Van Gogh, par sa fragilité, accède à une certaine vérité sur le monde ?

Radio Notre Dame :

En ce moment à Paris, au musée d’Orsay, une exposition est consacrée aux œuvres produites par Vincent van Gogh (1853-1890) durant les deux derniers mois de sa vie, à Auvers-sur-Oise. Une exposition magnifique sur une phase cruciale de la vie de l’artiste, une phase de grand désarroi psychologique. 

Simon : Rappelez-nous le contexte de la vie de Vincent van Gogh à ce moment-là ?

Van Gogh était un artiste tourmenté. A Paris, où il habitait, il était entouré d’amis artistes comme Paul Gauguin. Mais en quête de la lumière du midi que lui avait vantée Toulouse-Lautrec, il quitte la capitale pour Arles. Éprouvé par des crises psychiques profondes à Arles puis dans l’hôpital de Saint-Rémy, il revient à Paris pour renouer avec son frère Theo et pour trouver un nouvel élan créatif.

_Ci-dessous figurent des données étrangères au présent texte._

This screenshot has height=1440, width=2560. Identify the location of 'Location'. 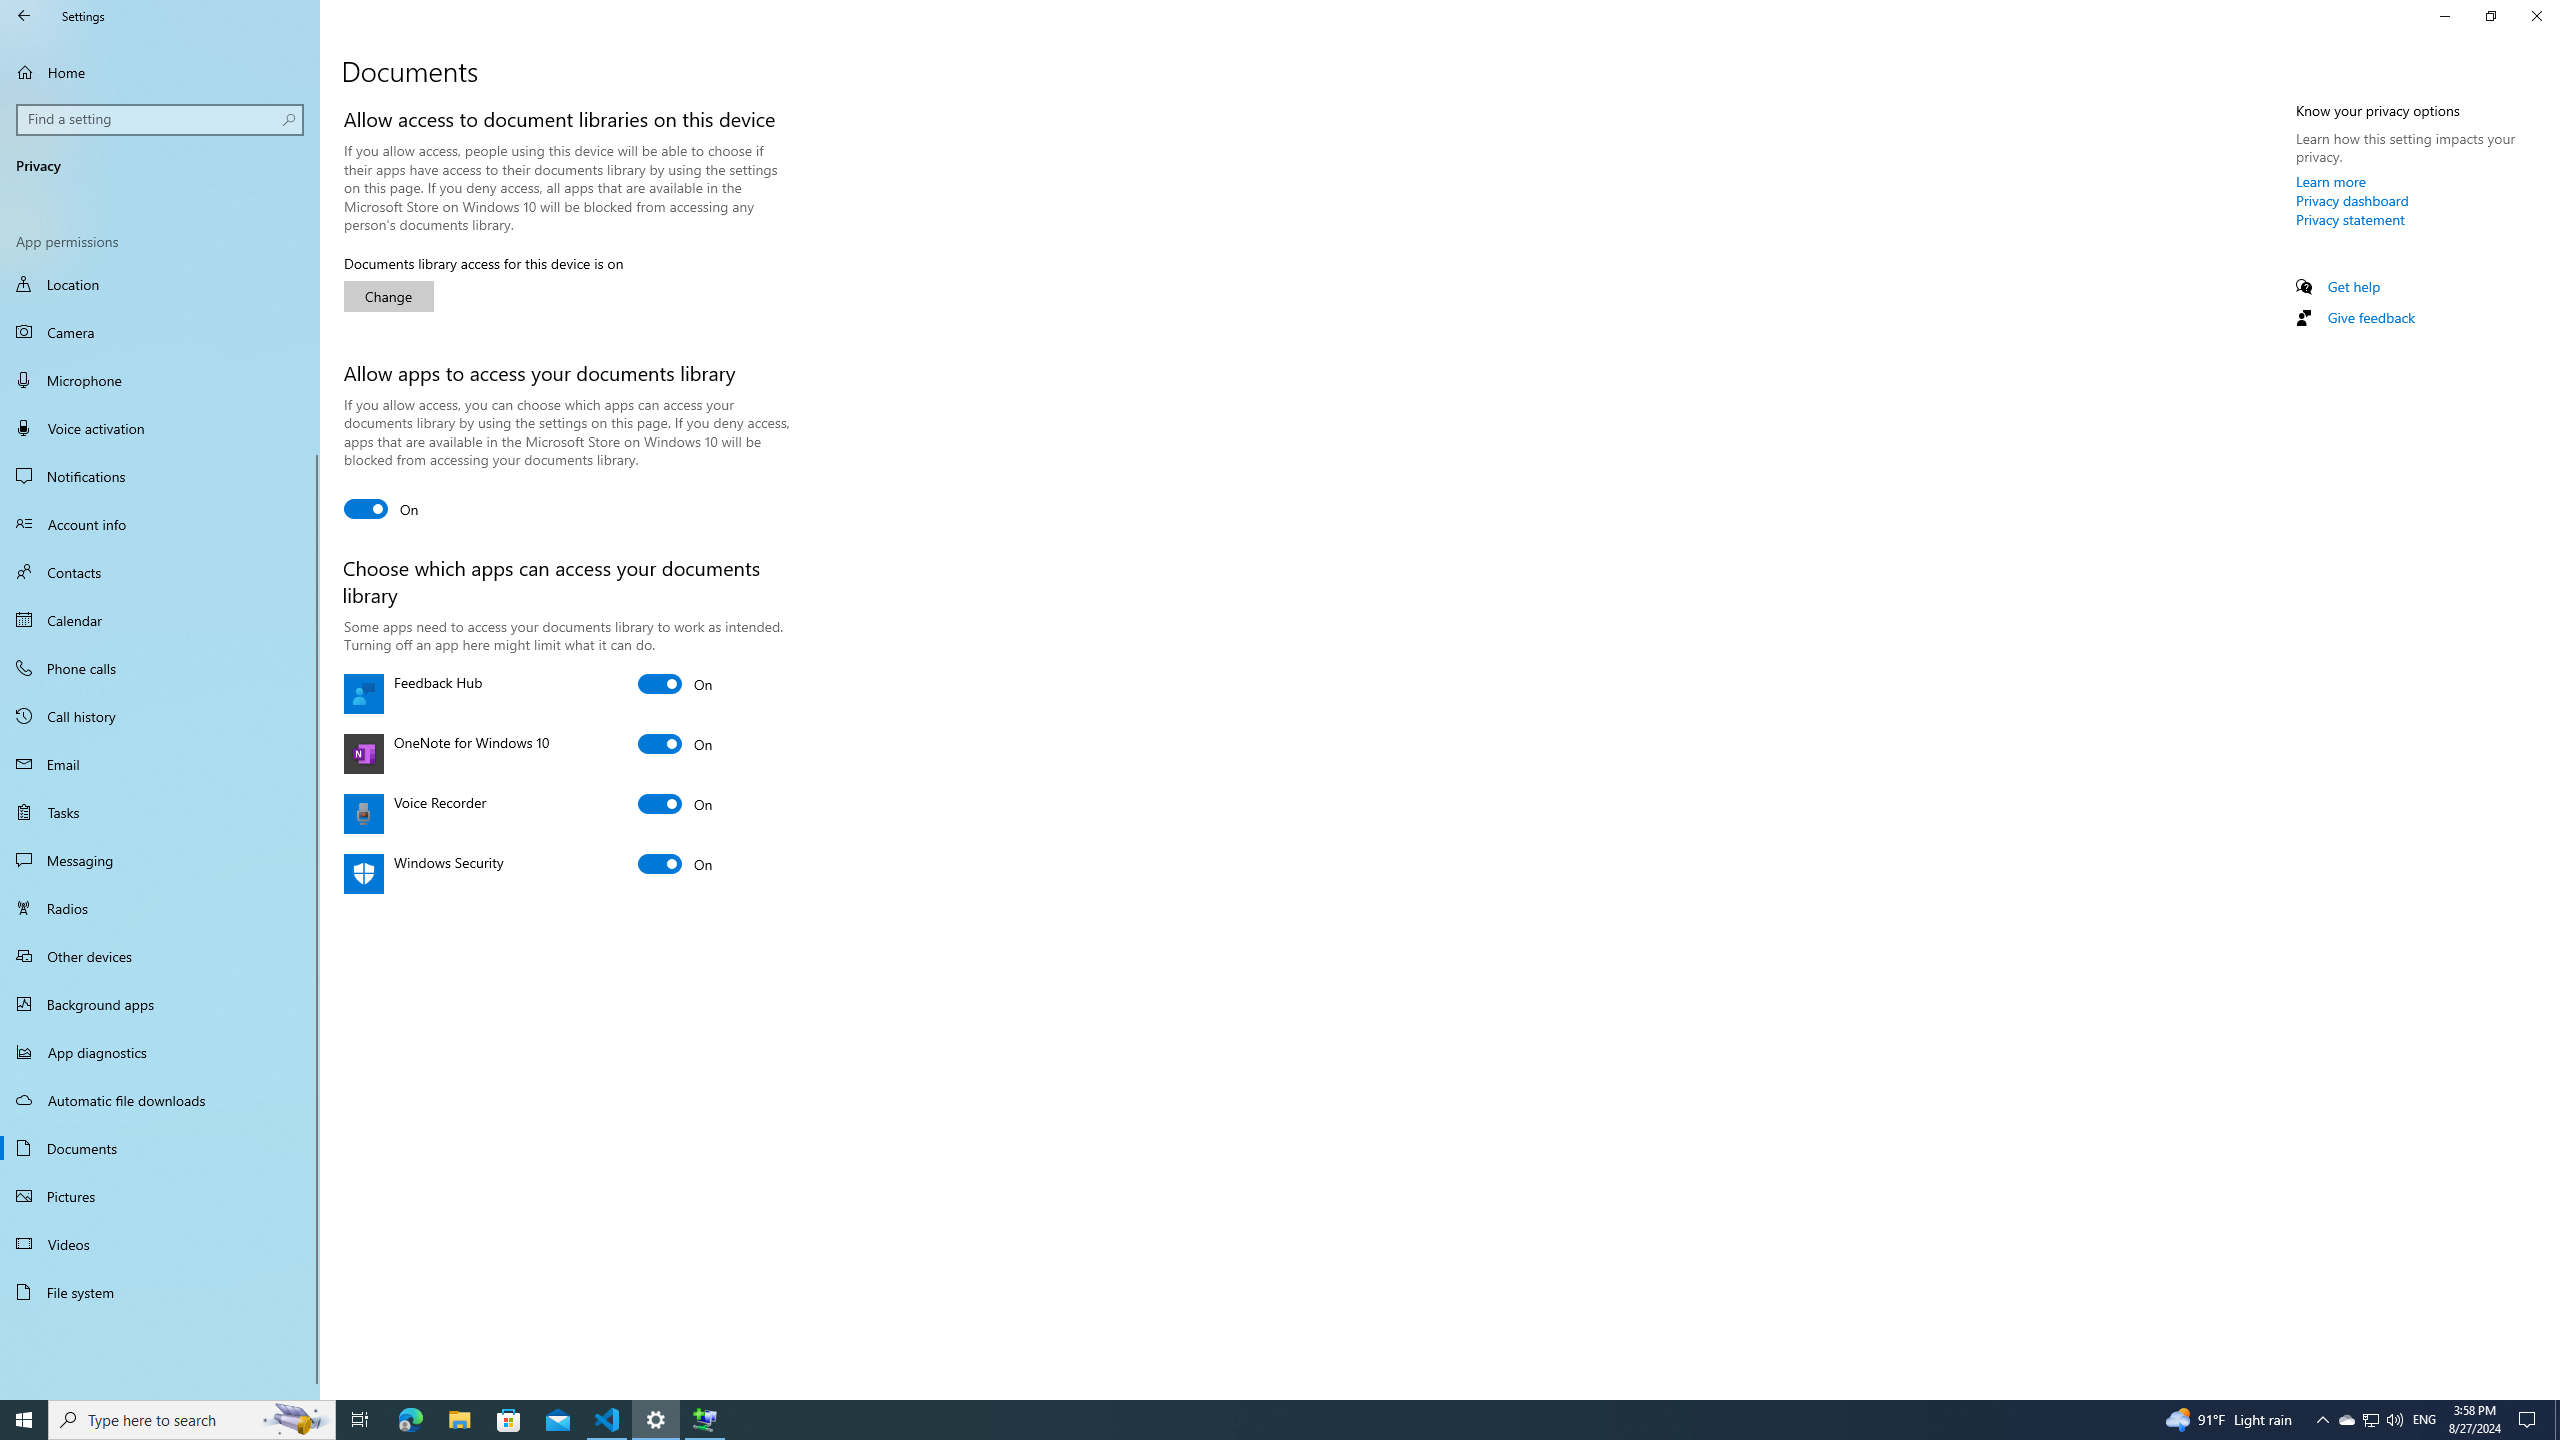
(159, 284).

Puis il s’installe au centre du village d’Auvers-sur-Oise pour se rapprocher de son médecin psychiatre, le docteur Paul Gachet, spécialisé dans le traitement de la mélancolie, mais aussi par ailleurs peintre amateur et collectionneur. Vincent van Gogh dira de lui : « J’ai trouvé dans le Docteur Gachet un ami tout fait et quelque chose comme un nouveau frère, tellement nous nous ressemblons physiquement, et moralement aussi ». Vincent n’aura passé que de 2 mois à Auvers, décédant là-bas quelques jours après une tentative de suicide. Cette fin dramatique nous rappelle la fragilité extrême de l’artiste et ses œuvres, son talent hors du commun. Ces tableaux sont marqués par la tension psychique et une très grande créativité. En 2 mois, encouragé par son médecin qui lui conseille de « se jeter dans le travail » pour « se distraire », il aura produit 74 tableaux et 33 dessins. Le musée d’Orsay en a retenu une quarantaine. Vous reconnaitrez certainement le portrait du docteur Gachet ou l’église d’Auvers-sur-Oise. Un tableau moins connu a retenu mon attention. « Les vaches ! »

Simon : Et pourquoi ce tableau « les vaches » ? 

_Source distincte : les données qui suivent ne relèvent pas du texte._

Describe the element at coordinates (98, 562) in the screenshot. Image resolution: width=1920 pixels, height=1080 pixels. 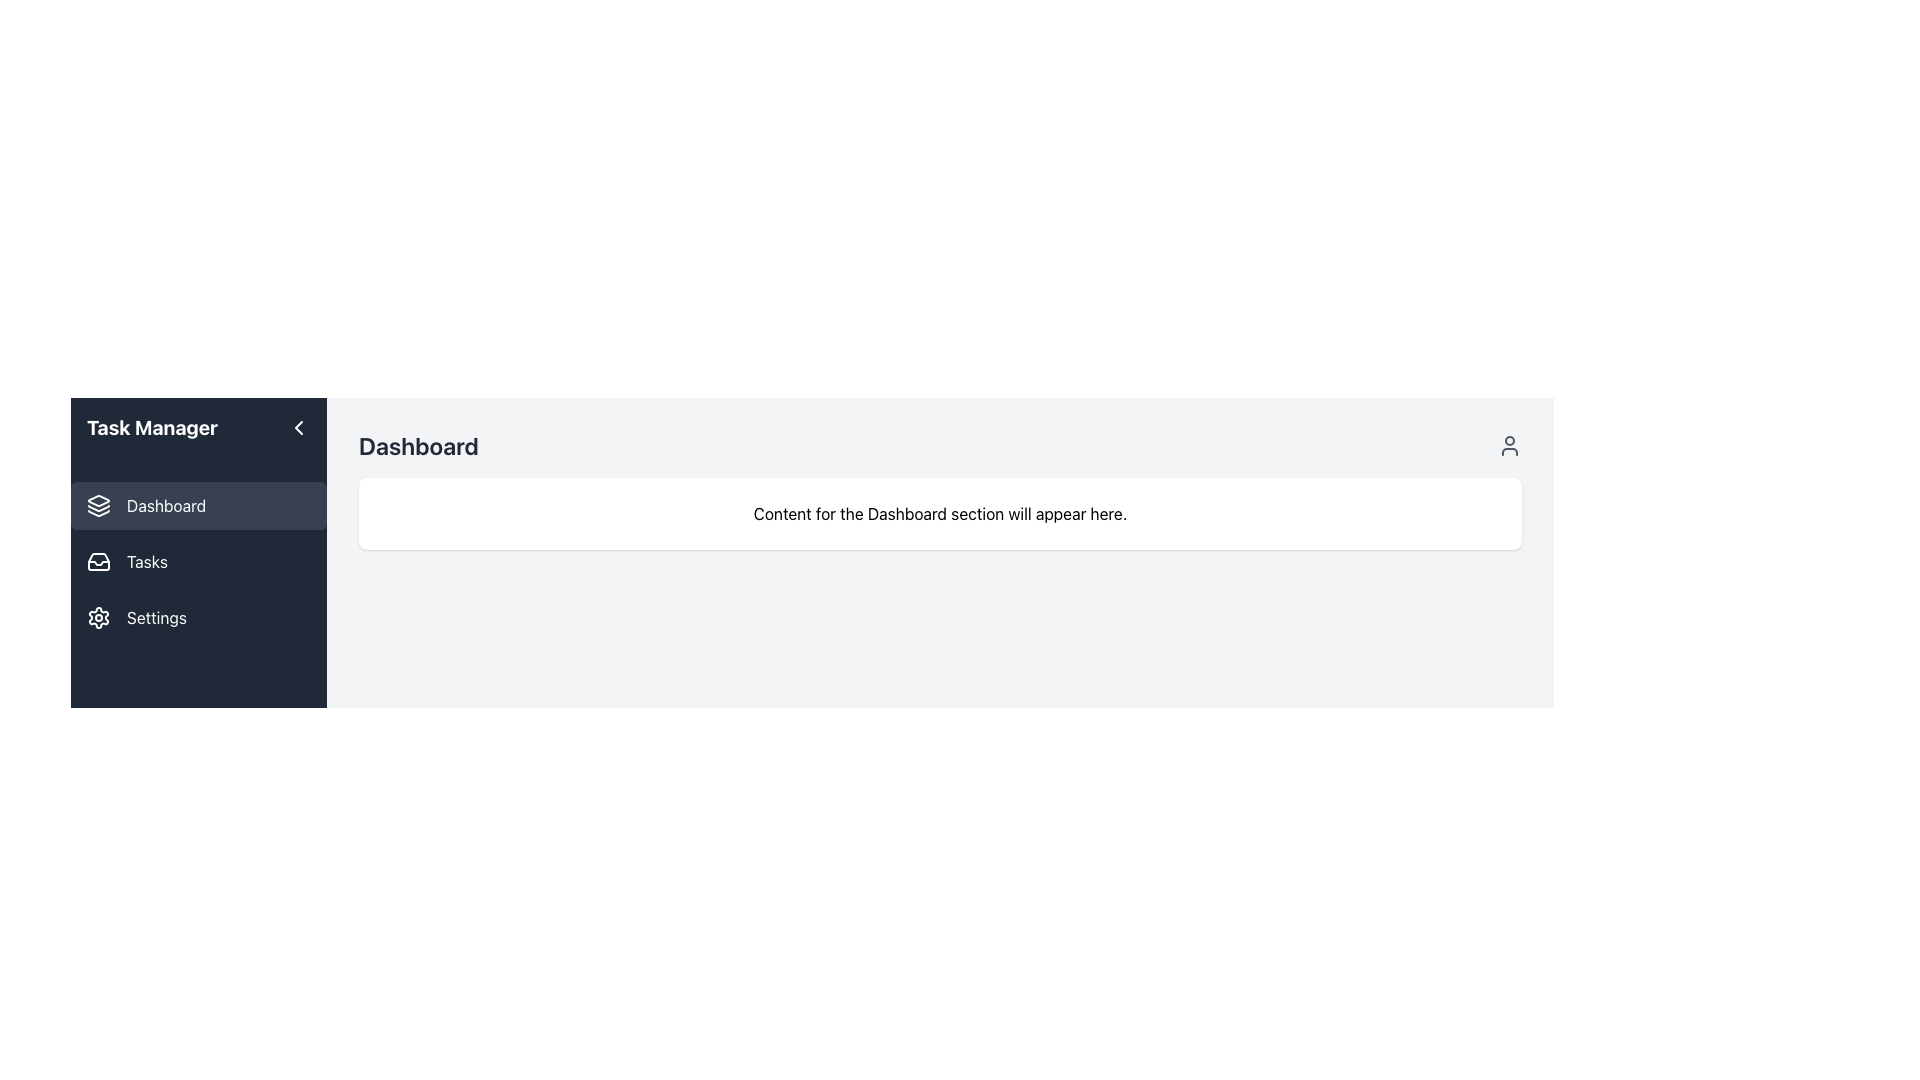
I see `the 'Tasks' menu entry icon, which is the second item in the vertical navigation menu on the left side of the application interface` at that location.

Il m’arrive d’observer les vaches ruminer et brouter au milieu des près, indifférentes à la voiture qui passe sur le bord de la route. Leur air paisible contraste avec l’agitation de la ville que j’habite au quotidien. La vache est pour moi un animal calme. Les regarder me fait du bien ! Les vaches de van Gogh ne respirent pas la même tranquillité. Les lignes sont plus pointues et les couleurs audacieuses. Elles semblent même un peu torturées. Et pourtant, admirer ce tableau m’a aussi fait du bien. Son interprétation serait-elle plus proche de la vérité ou bien ses vaches sont-elles simplement l’expression des luttes de l’artiste liées à sa santé et à ses crises ? Van Gogh est reconnu pour son talent. Par sa fragilité, il accède sans doute à une certaine vérité sur le monde. Sans sa fragilité, il ne nous révélerait pas ce qu’il nous révèle dans la puissance de sa peinture. On peut s’interroger sur ce que serait le monde et l’art sans fragilité.  A travers son œuvre, Vincent van Gogh nous rappelle la force qui peut se déployer dans la fragilité lorsqu’elle trouve appui sur un médecin ou un frère bienveillant.